DIRECTIVE :: Continue the article below about the Overwatch Workshop mode Conquest, picking up after its last sentence. Take only that article as your starting point, not the lines that follow it.

PAGE TEXT ::
With the possibilities of the Workshop, players have authentically recreated Domination in Overwatch. Here’s how it all works in Blizzard’s popular hero shooter.

Labeled as ‘Conquest,’ this community creation from ‘CactusPuppy’ drops three zones around various King of the Hill maps. Oasis and Lijiang Tower are two on display as opposing teams duke it out for control.

Conquest | Destiny 2’s Iron Banner/Battlefield’s Domination Adapted for Overwatch from Competitiveoverwatch

No different to other objective-based game types, a progress bar is displayed as teams capture various objectives. The more zones your team controls, the faster you’re likely to win. Holding all three even leads to a ‘Power Play’ just like Destiny 2’s Iron Banner.

With just one zone in control, enemy eliminations are worth a single point. This is doubled and then tripled with two and three zones in control respectively. Securing an objective for your team also awards a point in itself.

During a Power Play, zones remain locked for a brief period of time. Giving one team a chance to secure a huge boost. It’s entirely up to you and your team just how you’ll play things out. Holding two flags and locking down enemy spawns is often a popular strategy in competitive Call of Duty, for instance.

GIVEN DATA ::
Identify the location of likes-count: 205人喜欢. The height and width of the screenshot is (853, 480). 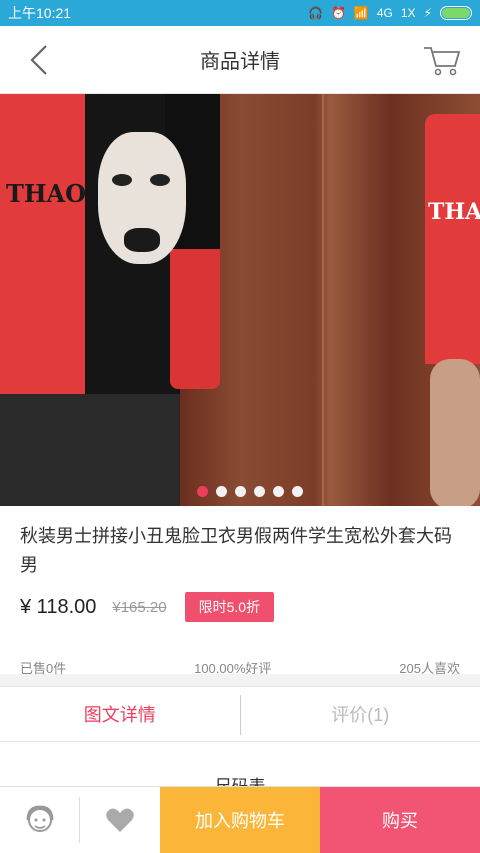
(430, 668).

EXERCISE RESULT ::
Any mix of heroes is possible through the edit function, and you can even set teams to 5v5 in order to mirror the Call of Duty experience. You can jump into this mode today with the Workshop code: NNKWC.

Call of Duty Black Ops flag.
Blizzard
Domination has been a mainstay in Call of Duty since 2004.

This isn’t the first time that staples from the Call of Duty franchise have made their way to Overwatch. Treyarch’s iconic Zombies mode was also brought back to life through the Workshop.

While there are limitations on what’s possible, almost every Call of Duty mode could be made playable in some capacity. It’s only a matter of time until the next big recreation pops up in Overwatch.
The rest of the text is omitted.